NT Intervention is ageist
June 17, 2008 at 4:19 pm (Aboriginal affairs, Indigenous sovereignty, NT intervention, ageism, children, patriarchy, race and racism, sexual abuse, sexual violence, sexuality, state repression, the state)
And a peak legal body representing Indigenous Territorians says the intervention has had the unintended consequence of prosecuting teenagers for having sex with each other.
Helen Wodak from the North Australian Aboriginal Justice Agency says a year on from the release of the Little Children Are Sacred report, its teenagers who are being targetted.
“We expected to see an increase in people being charged for sex offences with children and that’s not what we’ve seen. We’ve seen an increase in teenagers being prosecuted for having sex with other teenagers.”
Ms Wodak says the intervention has unevenly targetted Indigenous teenagers, but not other teens who are also having sex.
She says it may be a matter of racial discrimination.
When we say the intervention is “paternalistic” I think it literally refers to an authoritarian parental kind of control to which Aboriginal people — young and old — are supposed to respond with filial loyalty. And if you want to frame it in terms of the heterosexual nuclear family, then the framing of colonial state authority as “paternal” subtly invokes the gendering of community authority as “maternal”… which indeed a lot of community authority is, in the sense of being in the control of women.

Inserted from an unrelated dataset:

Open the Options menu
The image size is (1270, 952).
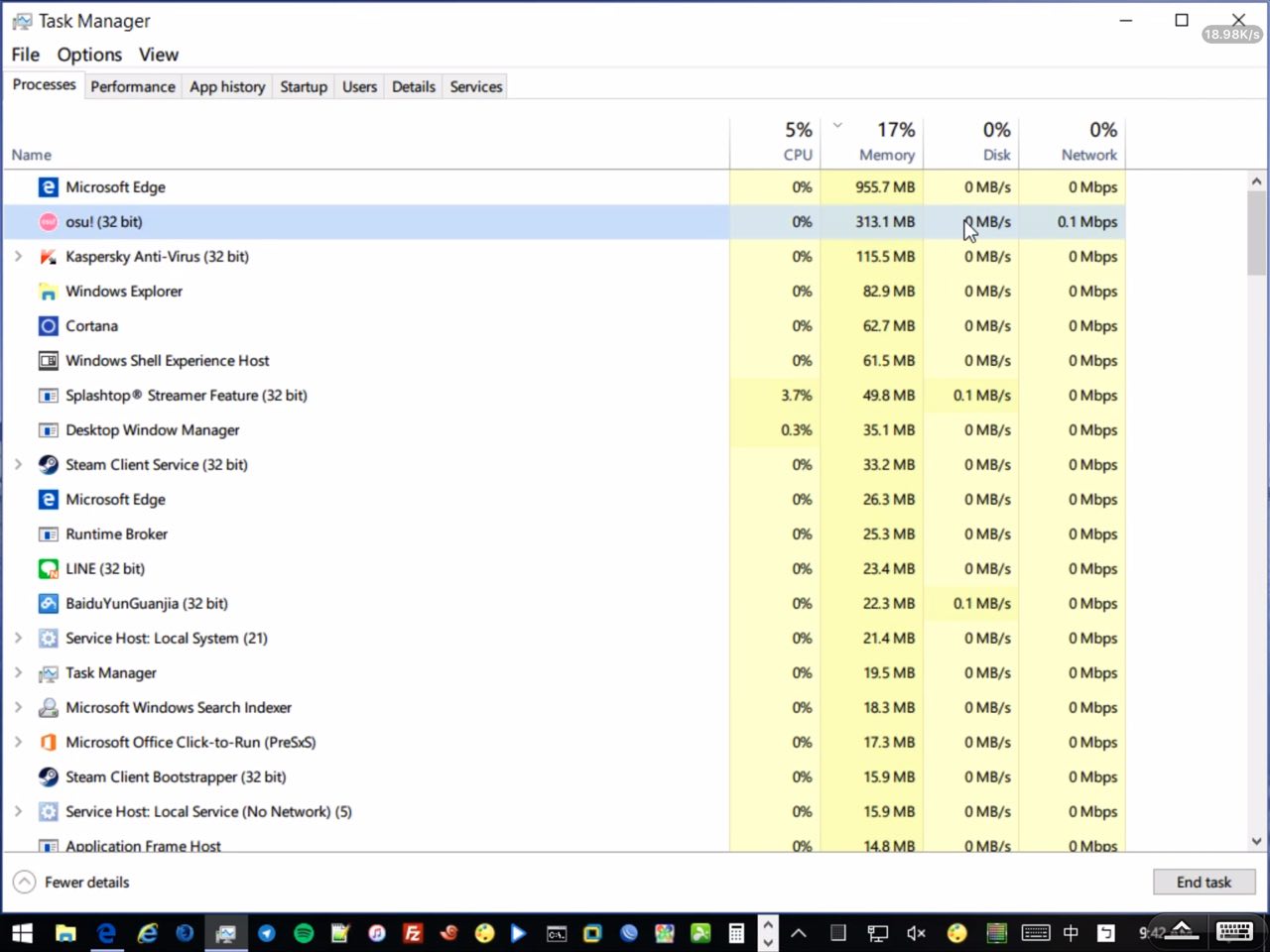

I.e. the message is: mothers can’t take care of their children (blame women for men’s sexual abuse of children); children can’t take care of themselves (Aboriginal children are sexually irresponsible); Aboriginal men have failed in their patriarchal duties to protect women and children (and aren’t ‘real men’); Daddy State must step in and take a firm hand with them all. It’s a dynamic which repeats itself all over colonial regimes: disruption of familial (especially women’s) authority by an overarching colonial state patriarchy.
But what do young people (and I mean kids under the age of eighteen) have to say about the intervention? What must it feel like to live in an environment where your sexual decisions are ascribed either to depravity being visited upon you from outside, or your own internalised depravity? Where there is nothing to empower you to make sexual decisions for yourself?
If we frame (all) child abuse as an act of ageism — an effect of a political system which disenfranchises children and young people, which deprives them of the ability to make sexual decisions for themselves, which deprives them of a voice to speak about their sexuality (including abuses thereof) — then responses to child abuse which constrain children must also be viewed as abusive and ageist.
So why isn’t criminalising Aboriginal adolescents for having sex viewed as a form of sexual abuse of children? (A question which is based on a statement I made: you cannot combat sexual abuse of children by instituting a system of racial abuse.)